═══ READING PASSAGE ═══

The GAO’s assessment of the Air Force exposes the severe problem that America’s present expeditionary/interventionist policy regime presents: America is overextended abroad and our interventionist policy abroad is causing our domestic security to be at severe risk.

Recent unrest in the Middle East and Northern Africa have stirred many local Hawaii voices to call for President Obama to deploy U.S. aircraft to Libya in support of a No-Fly Zone to assist anti-Qadaffi rebels but the domestic fiscal and military challenges we face at home far outweigh the problems abroad. It makes little sense to advocate sending America’s most advanced and capable defense platforms abroad while at home our continental air sovereignty is woefully weak. As it is, the United States cannot even stop the low-tech threat of illegal immigrants pouring through its southern borders.

═══ PROVIDED DATA ═══

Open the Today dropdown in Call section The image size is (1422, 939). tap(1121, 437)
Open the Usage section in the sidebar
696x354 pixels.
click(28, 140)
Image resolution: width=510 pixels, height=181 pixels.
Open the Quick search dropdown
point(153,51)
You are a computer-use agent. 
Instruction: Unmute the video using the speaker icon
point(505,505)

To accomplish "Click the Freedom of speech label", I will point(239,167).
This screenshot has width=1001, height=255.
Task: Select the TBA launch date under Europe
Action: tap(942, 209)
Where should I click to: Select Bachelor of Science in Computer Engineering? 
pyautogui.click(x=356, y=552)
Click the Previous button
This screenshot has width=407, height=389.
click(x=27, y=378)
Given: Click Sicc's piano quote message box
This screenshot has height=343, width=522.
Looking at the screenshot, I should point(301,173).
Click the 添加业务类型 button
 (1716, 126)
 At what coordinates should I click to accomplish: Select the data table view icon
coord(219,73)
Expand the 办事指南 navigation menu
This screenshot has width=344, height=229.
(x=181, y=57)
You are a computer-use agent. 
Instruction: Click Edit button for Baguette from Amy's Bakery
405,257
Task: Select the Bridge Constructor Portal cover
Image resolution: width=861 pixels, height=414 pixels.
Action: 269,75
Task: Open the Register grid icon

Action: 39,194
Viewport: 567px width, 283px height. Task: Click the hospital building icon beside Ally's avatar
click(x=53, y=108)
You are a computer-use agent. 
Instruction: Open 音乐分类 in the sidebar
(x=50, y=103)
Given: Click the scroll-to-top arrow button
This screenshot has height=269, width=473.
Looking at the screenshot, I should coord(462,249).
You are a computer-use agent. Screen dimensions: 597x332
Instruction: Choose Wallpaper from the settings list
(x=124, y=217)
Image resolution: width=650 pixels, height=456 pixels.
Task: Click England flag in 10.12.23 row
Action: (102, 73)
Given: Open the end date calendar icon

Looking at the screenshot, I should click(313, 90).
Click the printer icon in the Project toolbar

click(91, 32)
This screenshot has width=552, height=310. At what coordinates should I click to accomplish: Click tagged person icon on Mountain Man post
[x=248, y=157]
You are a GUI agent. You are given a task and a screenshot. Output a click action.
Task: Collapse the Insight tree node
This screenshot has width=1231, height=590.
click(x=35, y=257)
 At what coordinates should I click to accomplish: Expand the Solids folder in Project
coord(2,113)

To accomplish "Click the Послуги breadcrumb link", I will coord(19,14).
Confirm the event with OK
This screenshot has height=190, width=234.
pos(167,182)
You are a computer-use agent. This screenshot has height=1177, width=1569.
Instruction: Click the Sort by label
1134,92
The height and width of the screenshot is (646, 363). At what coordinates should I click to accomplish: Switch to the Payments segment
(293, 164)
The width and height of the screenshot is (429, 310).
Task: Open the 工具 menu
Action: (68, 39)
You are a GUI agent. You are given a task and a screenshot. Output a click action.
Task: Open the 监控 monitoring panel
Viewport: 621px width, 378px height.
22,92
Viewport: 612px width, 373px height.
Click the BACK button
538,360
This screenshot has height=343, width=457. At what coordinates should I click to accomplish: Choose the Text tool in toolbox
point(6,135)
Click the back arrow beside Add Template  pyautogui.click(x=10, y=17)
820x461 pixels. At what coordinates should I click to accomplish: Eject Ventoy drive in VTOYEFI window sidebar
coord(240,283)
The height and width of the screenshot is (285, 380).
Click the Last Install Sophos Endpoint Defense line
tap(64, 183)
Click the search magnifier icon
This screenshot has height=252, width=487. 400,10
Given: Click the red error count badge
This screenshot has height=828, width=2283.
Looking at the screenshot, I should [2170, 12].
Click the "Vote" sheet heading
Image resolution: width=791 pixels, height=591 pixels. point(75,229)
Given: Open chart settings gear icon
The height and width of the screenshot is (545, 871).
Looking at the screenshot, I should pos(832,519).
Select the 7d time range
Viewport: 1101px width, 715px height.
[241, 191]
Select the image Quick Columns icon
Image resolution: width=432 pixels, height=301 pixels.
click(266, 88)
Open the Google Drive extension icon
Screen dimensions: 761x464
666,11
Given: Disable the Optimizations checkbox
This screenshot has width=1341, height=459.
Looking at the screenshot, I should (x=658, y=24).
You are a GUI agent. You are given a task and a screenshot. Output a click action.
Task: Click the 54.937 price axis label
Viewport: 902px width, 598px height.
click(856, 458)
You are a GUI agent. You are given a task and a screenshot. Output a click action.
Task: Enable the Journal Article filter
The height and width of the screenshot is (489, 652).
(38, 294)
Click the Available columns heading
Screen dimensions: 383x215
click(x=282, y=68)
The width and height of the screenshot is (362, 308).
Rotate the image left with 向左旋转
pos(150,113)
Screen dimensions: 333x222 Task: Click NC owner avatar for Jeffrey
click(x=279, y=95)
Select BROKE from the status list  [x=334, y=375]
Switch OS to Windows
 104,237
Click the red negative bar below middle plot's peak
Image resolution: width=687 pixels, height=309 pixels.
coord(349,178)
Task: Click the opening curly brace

═══

- [WORK TO COMPLETE] Write out the stretch of the Air Force commentary from "The GAO’s assessment" through "its southern borders.".

- [WRITTEN REPLY]
The GAO’s assessment of the Air Force exposes the severe problem that America’s present expeditionary/interventionist policy regime presents: America is overextended abroad and our interventionist policy abroad is causing our domestic security to be at severe risk.

Recent unrest in the Middle East and Northern Africa have stirred many local Hawaii voices to call for President Obama to deploy U.S. aircraft to Libya in support of a No-Fly Zone to assist anti-Qadaffi rebels but the domestic fiscal and military challenges we face at home far outweigh the problems abroad. It makes little sense to advocate sending America’s most advanced and capable defense platforms abroad while at home our continental air sovereignty is woefully weak. As it is, the United States cannot even stop the low-tech threat of illegal immigrants pouring through its southern borders.